*** Opening of Text excerpt ***

Batch Processing in microservices using SpringBatch. Heard about Long-Running Transaction that run upto hours for generating huge report size or insert bulk records to database?

Audience for this article

  • java developer, Spring developer.
  • Java solution architect

While developers were building tons of frameworks for web apps and microservices and batch processing got left behind. Companies still needed to run these big data jobs so instead of building own custom solutions, spring batch is for you.

SpringBatch introduction and Uses

Companies need to process huge amounts of data without anyone clicking buttons or monitoring screens. Think about long running transactions like calculating paycheck at month-end, sending out thousands of bills or generating reports. These jobs need to run smoothly in the background and handle massive datasets efficiently.

Spring Batch is a Java framework that makes building these kinds of automated data processing jobs easier. Spring Batch doesn’t schedule when jobs run. Instead, it works alongside scheduling tools like Quartz or Control-M to handle the actual data processing part.

*** Close of Text excerpt ***

What this exercise asks:
a. Per the Spring Batch article, which scheduling tools does Spring Batch work alongside?
b. Return a word-for-word copy of the Spring Batch article, beginning at the words "While developers were" and stopping after "massive datasets efficiently.".
Answer from the Spring Batch article alone, without the data that follows.

*** Opening of The data ***

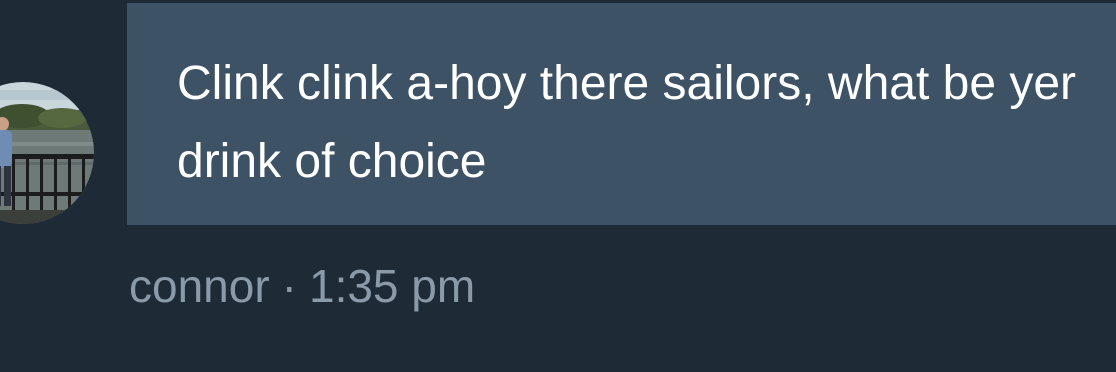 The image size is (1116, 372). What do you see at coordinates (302, 286) in the screenshot?
I see `message-meta: connor · 1:35 pm` at bounding box center [302, 286].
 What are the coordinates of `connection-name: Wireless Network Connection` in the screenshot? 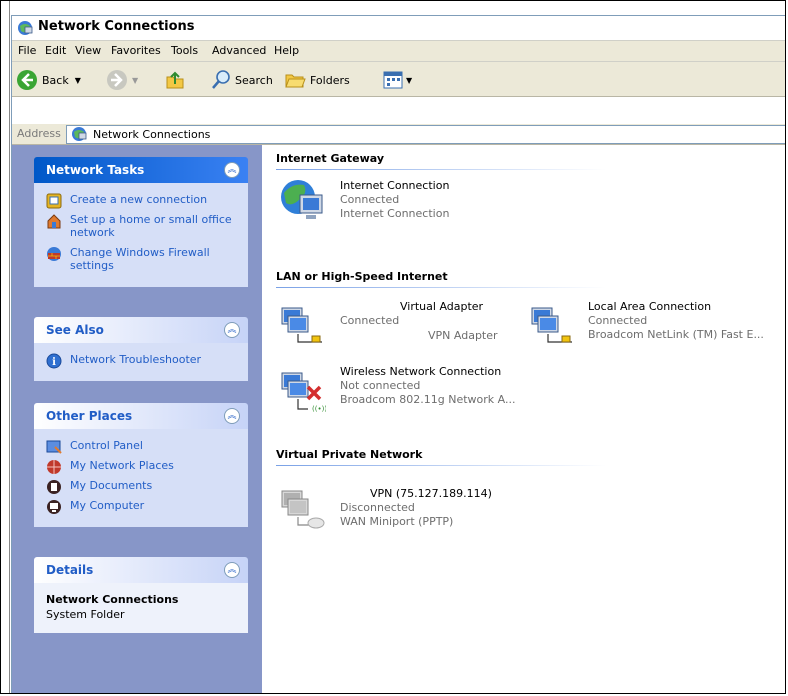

*** Close of The data ***

Results in order:
a. Quartz or Control-M.

b.
While developers were building tons of frameworks for web apps and microservices and batch processing got left behind. Companies still needed to run these big data jobs so instead of building own custom solutions, spring batch is for you.

SpringBatch introduction and Uses

Companies need to process huge amounts of data without anyone clicking buttons or monitoring screens. Think about long running transactions like calculating paycheck at month-end, sending out thousands of bills or generating reports. These jobs need to run smoothly in the background and handle massive datasets efficiently.